[Extracted records]
· · ·

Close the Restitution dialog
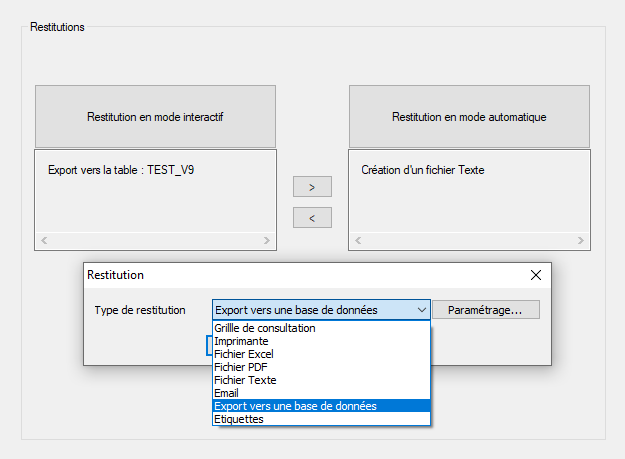Screen dimensions: 625x459 pos(535,275)
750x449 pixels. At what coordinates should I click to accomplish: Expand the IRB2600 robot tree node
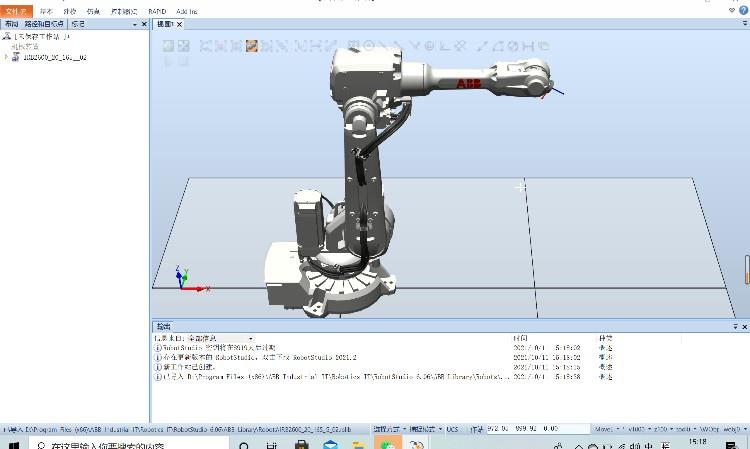6,57
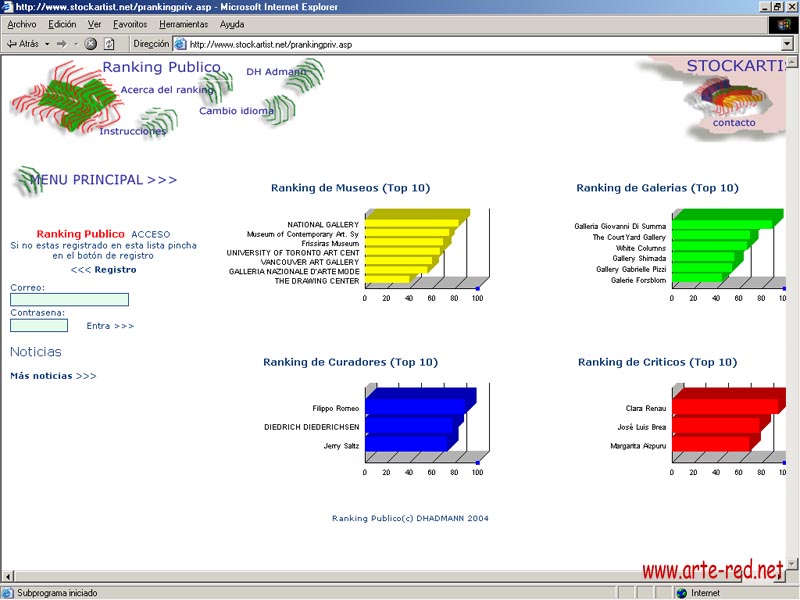This screenshot has height=600, width=800.
Task: Click the page icon in address bar
Action: coord(181,44)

· · ·

Give the data above again in full and unchanged, skipping the pictures.

Close the Restitution dialog
Screen dimensions: 625x459 pos(535,275)
750x449 pixels. At what coordinates should I click to accomplish: Expand the IRB2600 robot tree node
6,57
This screenshot has height=600, width=800.
Task: Click the page icon in address bar
Action: coord(181,44)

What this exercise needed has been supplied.